Neurotransmitters zijn chemische moleculen die de overdracht van signalen door neuronen vergemakkelijken. Ze kunnen een enkel aminozuur, peptide, monoamine, purine-spooramine of een ander type molecuul zijn. Ze worden geproduceerd aan het axonuiteinde, in de kleine zakjes die synaptische blaasjes worden genoemd en die worden omsloten door membranen. Eén synaptisch blaasje bevat veel neurotransmitters. Neurotransmitters komen vrij in een kleine ruimte die synaptische spleet wordt genoemd via een proces dat exocytose wordt genoemd, zoals weergegeven in figuur 01. Exocytose is een actieve transportmethode die door het celmembraan wordt gebruikt om moleculen van binnen naar buiten over te brengen, waarbij de energie wordt verbruikt. Neurotransmitters zullen beschikbaar zijn bij de synaptische spleet totdat ze binden aan de receptoren, verkregen in het postsynaptische uiteinde van het aangrenzende neuron of de doelcel. Sommige van de neurotransmitters heropname, terwijl andere zich binden aan de juiste receptoren. Sommige worden ook onderworpen aan hydrolyse door de enzymen.
Enkele voorbeelden van neurotransmitters zijn acetylcholine, glutamine, glutamaat, serine, glycine, alanine, aspartaat, dopamine, enz.
Figuur_2: Synaps
Wat is het verschil tussen Neuropeptiden en Neurotransmitters?

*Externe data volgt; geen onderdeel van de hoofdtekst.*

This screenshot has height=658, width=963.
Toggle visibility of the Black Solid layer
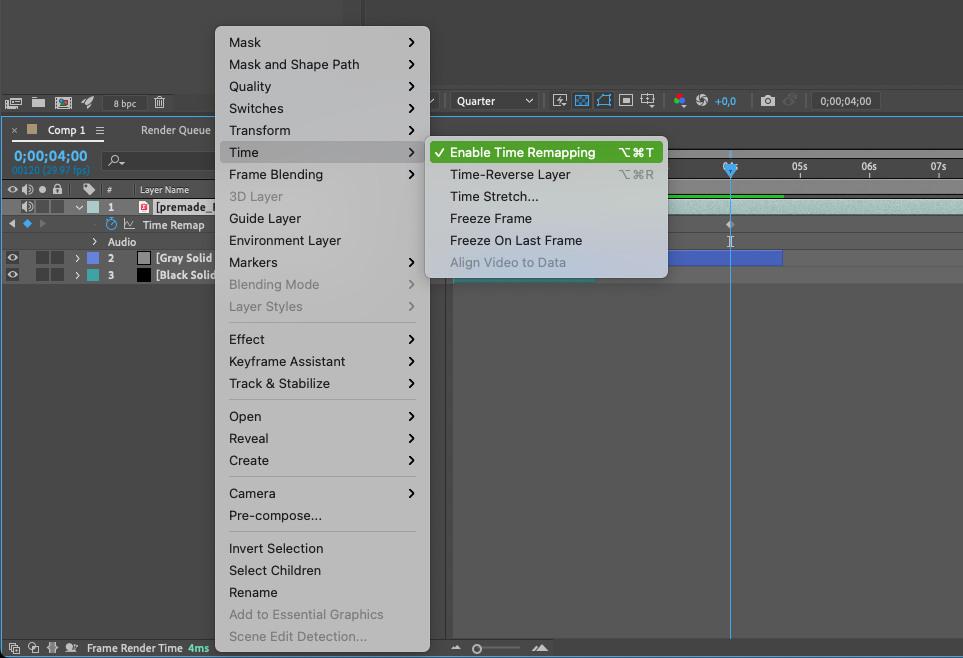[x=13, y=275]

Neuropeptiden vs Neurotransmitters |
|
Neuropeptiden zijn grotere moleculen die bestaan uit 3 tot 36 aminozuren. | Neurotransmitters zijn kleinere moleculen die uit verschillende verbindingen zijn samengesteld. |
Terug naar de zenuwcel | |
Eenmaal uitgescheiden, kunnen ze niet opnieuw worden opgenomen in de cel. | Ze kunnen opnieuw worden opgenomen door de cel nadat ze zijn losgelaten in de synaptische spleet. |
Na loslaten | |
Extracellulaire peptidasen wijzigen het neuropeptide | Er worden geen modificaties gedaan door extracellulaire peptidasen. |
Opslag | |
Neuropeptiden worden opgeslagen in de dichte kernblaasjes. | Neurotransmitters worden opgeslagen in de kleine synapsblaasjes. |
Locatie | |
Ze zijn overal in het neuron te vinden. | Ze zijn te zien in de axonterminal op de presynaptische locatie. |
Secreties | |
Secreties worden samen met kleinere neurotransmitters vrijgegeven. | Secreties worden samen met neuropeptiden vrijgegeven. |
Actie | |
Neuropeptiden zijn traag werkende zenders. | Neurozenders zijn snelwerkende zenders. |
Synthese | |
Synthese vindt plaats in de ribosomen, ER, Golgi-lichamen, enz. | Ze worden gesynthetiseerd in het cytoplasma van het presynaptische uiteinde. |
Efficiëntie | |
Ze zijn efficiënter in het verzenden van het signaal. | Ze zijn minder efficiënt in signaaloverdracht. |
Concentraties | |
Neuropeptiden zijn in lagere concentraties aanwezig dan andere neurotransmitters. | Neurotransmitters zijn in hogere concentraties aanwezig dan neuropeptiden. |
Diffusie op de release-site | |
Ze kunnen zich verspreiden vanaf het punt van loslaten naar een afstand en handelen. | Ze kunnen niet diffunderen vanuit de synapsspleet. |
Voorbeelden | |
Voorbeelden zijn onder meer vasopressine en cholecystokinine. | Voorbeelden zijn onder meer glycine, glutamaat en aspartaat. |
Samenvatting – Neuropeptiden vs Neurotransmitters
Neurotransmitters zijn kleine chemische moleculen die betrokken zijn bij de signaaloverdracht via neuronen. Er zijn verschillende soorten neurotransmitters, zoals afzonderlijke aminozuren, kleine peptiden, purines, aminen, enz. Neuropeptiden zijn één type neurotransmitters en het zijn kleine eiwitten die zijn samengesteld uit peptiden. Neurotransmitters en neuropeptiden zijn verpakt in afzonderlijke blaasjes die respectievelijk dichte kernblaasjes worden genoemd, en synapsblaasjes die respectievelijk in het binnenste van het neuron worden aangetroffen. Neuropeptiden zijn efficiënter dan de conventionele neurotransmitters. Kleinere neurotransmitters zijn echter snel in actie, terwijl de grotere neuropeptiden traag in actie zijn. Dit is het verschil tussen Neuropeptiden en Neurotransmitters.